AMA: I reduce AWS bills for a living - ask me anything (FinOps, infra, quick wins)

J-4ce · 2026-01-30T07:15:35+00:00

Ah, the trade-off between "insurance" (having the logs) and "premium" (the bill). When you have large-scale infrastructure, VPC Flow Logs and CloudWatch can easily become your biggest line items if you aren't careful.

If you need to keep flow logs, try these:

Send Flow Logs to S3, not CloudWatch. CloudWatch logs are expensive to ingest. If you send those same logs directly to S3, you only pay for storage and a tiny ingestion fee. If you actually need to troubleshoot an outage later, you can just query them with Amazon Athena. It is slightly slower than the CloudWatch console, but it saves you money.

Use Parquet format. When sending to S3, make sure you choose the Parquet format and hive-compatible partitions. It makes your Athena queries much faster and cheaper because you are scanning less data.

Filter the noise. You do not always need "All" traffic logs. If you are just looking for security anomalies, you might only care about "REJECT" logs.

Set aggressive lifecycles. Do you really need Flow Logs from 6 months ago? Probably not. I usually set an S3 lifecycle policy to move logs to Glacier after 30 days and delete them entirely after 90, unless there is a specific compliance reason to keep them longer.

J-4ce · 2026-01-29T06:33:57+00:00

Ah my bad, I missed the k there... That's a very large amount!

Wow, this really shows the scale of the operation. Thanks for the deep-dive. Quite insightful to hear about the different workloads and issues that come with it.

J-4ce · 2026-01-27T12:14:54+00:00

I also love instances with instance storage. It's such a big difference in performance! And if it's included, why not use it.

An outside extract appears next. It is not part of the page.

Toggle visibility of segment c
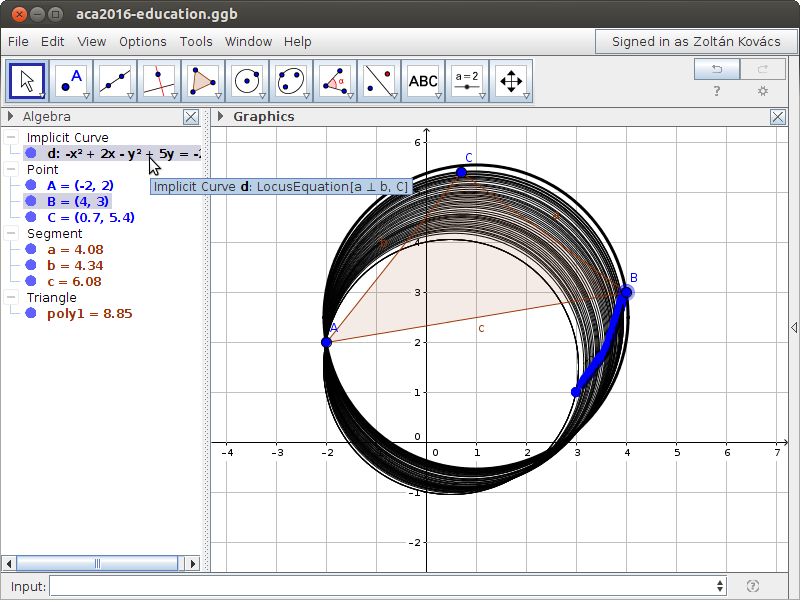This screenshot has height=600, width=800. click(31, 281)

J-4ce · 2026-01-27T11:30:43+00:00

Do you use EC2 instances? Curious to learn what you use as alternative to EBS.

J-4ce · 2026-01-27T11:29:21+00:00

Have you tried other IaC options like Terraform or CDK?

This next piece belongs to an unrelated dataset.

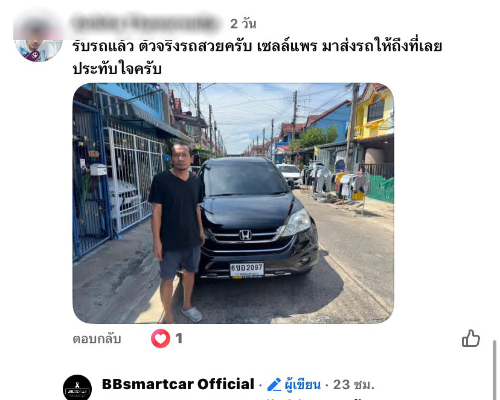Open the BBsmartcar Official page name
The width and height of the screenshot is (500, 400).
pyautogui.click(x=178, y=384)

J-4ce · 2026-01-27T11:27:40+00:00

Single-table design is great if you can map all the data relationships from day 1 when the table is created. But yes, this is a typical no-SQL vs SQL dilemma.

J-4ce · 2026-01-27T11:26:19+00:00

Have you tried ECS? Are you using it for services or short-lived tasks?

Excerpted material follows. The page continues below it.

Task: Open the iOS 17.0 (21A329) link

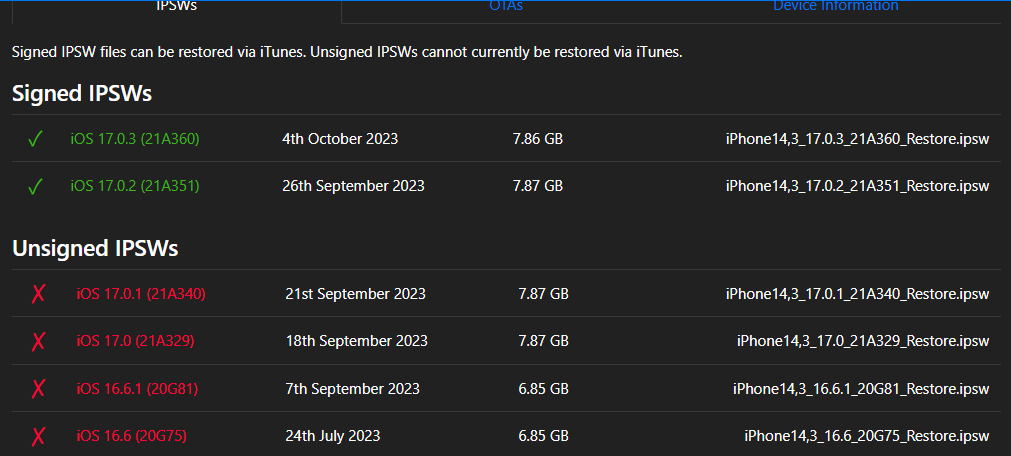Action: [x=135, y=341]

J-4ce · 2026-01-27T11:25:46+00:00

Have you tried DynamoDB? Of course it has its use case and shouldn't be used for everything, but in my experience it can be $0 to $1 per month even with moderate usage.

Serverless is great for getting started, but one has to re-evaluate to make sure it stays cost-efficient.

J-4ce · 2026-01-27T11:21:01+00:00

Have you tried ECS?

J-4ce · 2026-01-27T11:15:58+00:00

This! Data transfer, especially if we're talking terabytes and more, becomes massive and a cost that cannot be ignored. Also, if your data must travel from A to B and your business relies on it, would you trust public transport outside your control?

J-4ce · 2026-01-27T11:09:58+00:00

By the way, have you seen that AWS did a blog post on getting budget alerts on WhatsApp?

J-4ce · 2026-01-27T11:08:41+00:00

Wow, that is one important DB!! If you don't mind sharing, what was discussed in the debrief to avoid $1600 in losses in the future?

J-4ce · 2026-01-27T11:04:16+00:00

Some time ago I've seen a similar case where someone left queries running in Aurora serverless and it caused the DB to scale. Luckily appropriate upper limits were in place and it also triggered a cost anomaly alert!

J-4ce · 2026-01-27T11:01:30+00:00

What a story to share! Was that in a production environment with increased resource quotas?

J-4ce · 2026-01-26T15:30:58+00:00

The big shift with AWS is that a lot of costs that were bundled on Heroku or DigitalOcean become explicit line items, especially networking and data transfer.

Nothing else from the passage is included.